Type I collagen is the major constituent of breast stroma and thus was utilized as a matrix for MCF7 cells grown in 3D cultures. Surprisingly, a large number of MCF7 cells died when cultured alone within these gels, and this was obvious during the first two weeks in culture. After two weeks in the 3D conditions, the surviving MCF7 cells formed rather loose cell clusters containing approximately 10-20 cells (Figure 1A, 2). These clusters increased in size over time; Figure 3A shows the increase in area of these epithelial clusters from week one to week three, although the difference was not statistically significant (p > 0.05). The epithelial structures continued to grow through week six (Figure 1).
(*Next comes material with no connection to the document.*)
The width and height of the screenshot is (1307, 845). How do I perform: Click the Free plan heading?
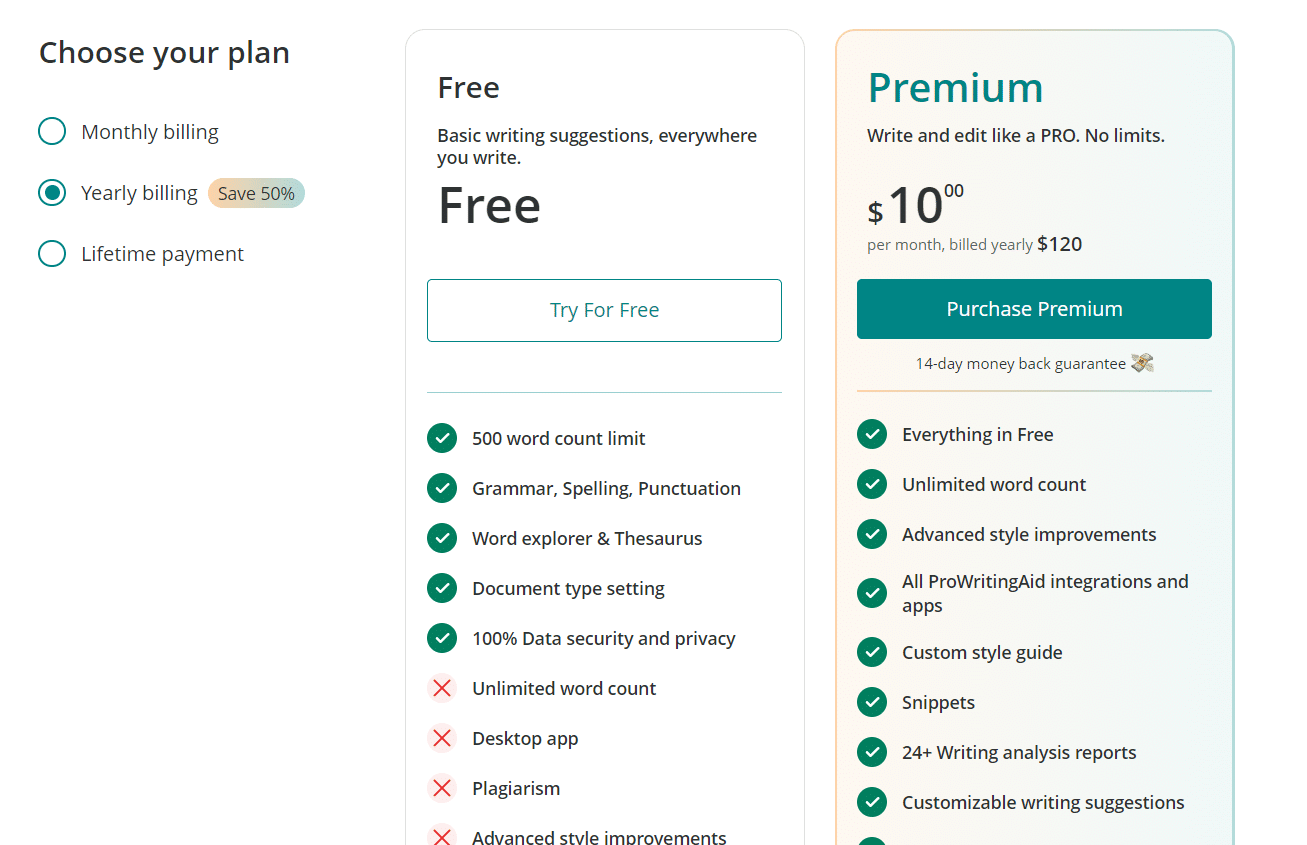click(x=468, y=87)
In addition, the proliferation index measured as percentage of cells expressing Ki67 protein decreased over time, the percentage of proliferating cells was significantly lower after three weeks compared to one and two weeks in culture (p < 0.05) (Figure 3B). The mean percentages of Ki67 positive cells were 6.55% (5.57-9.36%), 5.39% (4.23-9.15%), and 3.73% (2.73-5.3%) for weeks one, two and three, respectively (Figure 3B). MCF7 cells within the clusters did not polarize and no lumen was observed. Cell death in the center of these clusters was rarely observed despite the size of these structures (Figure 2A). In contrast, cell death was typically observed in the periphery of many clusters after three weeks and persisted throughout the six weeks in culture (Figures 1A, 2A).
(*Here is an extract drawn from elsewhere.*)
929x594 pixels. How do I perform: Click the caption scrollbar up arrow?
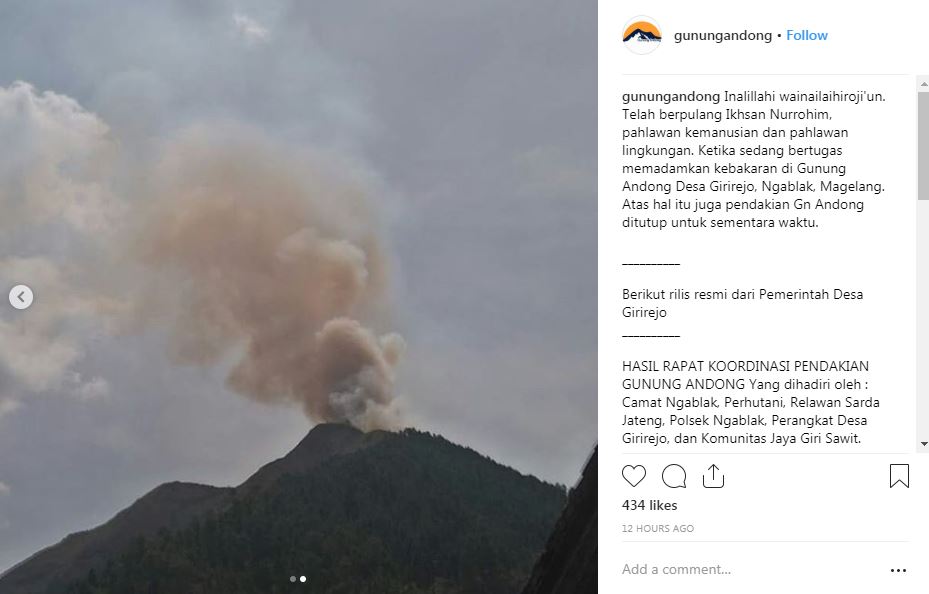tap(924, 85)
Co-culture of MCF7 cells with RMF in collagen gels

The presence of RMF considerably improved the survival of MCF7 cells within collagen gels. After just one week in culture, tighter cell clusters with defined borders had formed (Figure 1B) and apoptotic cells were no longer observed (Figure 2A). Although apoptosis was observed at later time points, the degree and localization of apoptotic cells changed; in particular, 4-6 week-old cell clusters showed considerable apoptosis in the center of cell colonies. These epithelial structures significantly increased in size over time (p < 0.05) (Figure 3A). However, the addition of RMF did not significantly increase the area of the epithelial structures when compared to those formed by MCF7 cells grown alone (p > 0.05). These structures continued to grow through week six. The proliferation index remained similar between week one and two with means of 5.07% (4.12-6.63%) and 5.18% (3.64-9.36), respectively; by week three a significant decrease was observed with a mean of 3.34% (2.31-4.53%) compared to weeks one and two (p < 0.05) (Figure 3B). Importantly, after two weeks in culture with RMF, MCF7 cells started to polarize by shifting their nucleus to a basal position whereas polarization was not observed at any time point when MCF7 cells were grown alone in collagen gels. Cell polarization was observed in many clusters (Figure 1B). Beginning at two weeks in culture, cell death was observed in the center of these clusters while still surrounded by multiple layers of viable MCF7 cells (Figure 2A). After five and six weeks in culture, most of these clusters were composed of one to three layers of polarized and viable cells surrounding a center containing apoptotic cells, suggesting the formation of a lumen (Figure 2A). Notably, in the collagen gels containing MCF7 cells alone, apoptosis was rarely observed in the center of clusters although these were of the same size as the structures observed in the co-cultures. As described for the MCF7 mono-cultures, dead cells were observed, even though to a lesser extent, in the periphery of most epithelial clusters, a phenomenon that began after two weeks and persisted throughout the six weeks in culture (Figure 2A). RMF grown alone in the collagen gels were homogenously distributed throughout the gel and continued to proliferate throughout the length of the experiments (data not shown).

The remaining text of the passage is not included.